The amount of multimedia content increases significantly by the day. By 2017 the sum of all forms of Internet video traffic will be in the range of 80 to 90 percent of global consumer traffic. Organizing and searching in this vast amount of video content is a hard task. Automatic annotation of videos can provide a solution for these sorts of problems. In my thesis I developed two slightly different face recognition systems that store the appearances and disappearances of all people in a given video. One system uses face recognition technique and actually identifies the actors, while the other uses clustering methods to differentiate between them, for situations when no prior information is available. For implementation I used the OpenCV library and C++ programming language.
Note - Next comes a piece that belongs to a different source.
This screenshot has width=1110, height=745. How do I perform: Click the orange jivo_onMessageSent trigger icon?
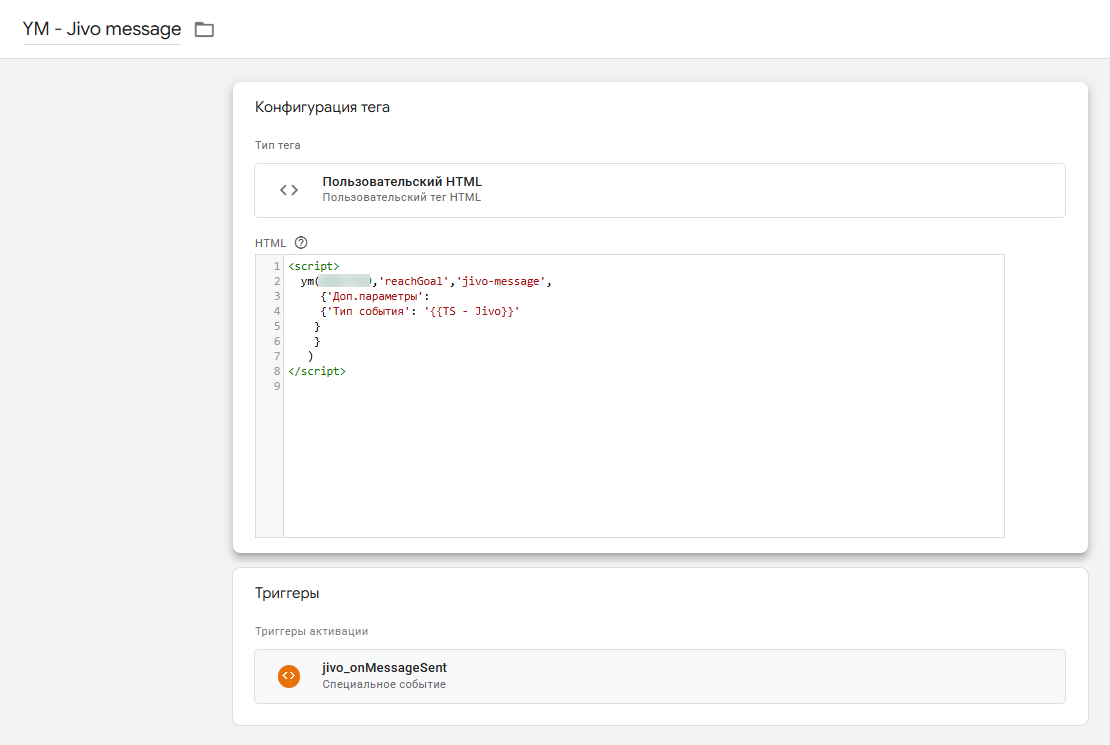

In the first part of my paper I studied the field of face detection and recognition and elaborated on the algorithms I used in my work. After thoroughly testing the OpenCV face recognition elements, the face recognizer and face clustering systems turned out as follows.
For finding faces in videos I used the Viola-Jones object detection algorithm trained with Haar cascade for frontal faces. Then, using similar detectors, the software finds the eyes of the detected faces and aligns them. The face recognizer system uses the Fisherfaces model to identify the actors. When there is no possibility to obtain several face images of the people in a video, then the face clustering system needs to be used. This program creates Local Binary Pattern histograms for each of the detected faces, and uses hierarchical k-means clustering in order to determine which face belongs to which actor. The systems then store the calculated screen time for each person found.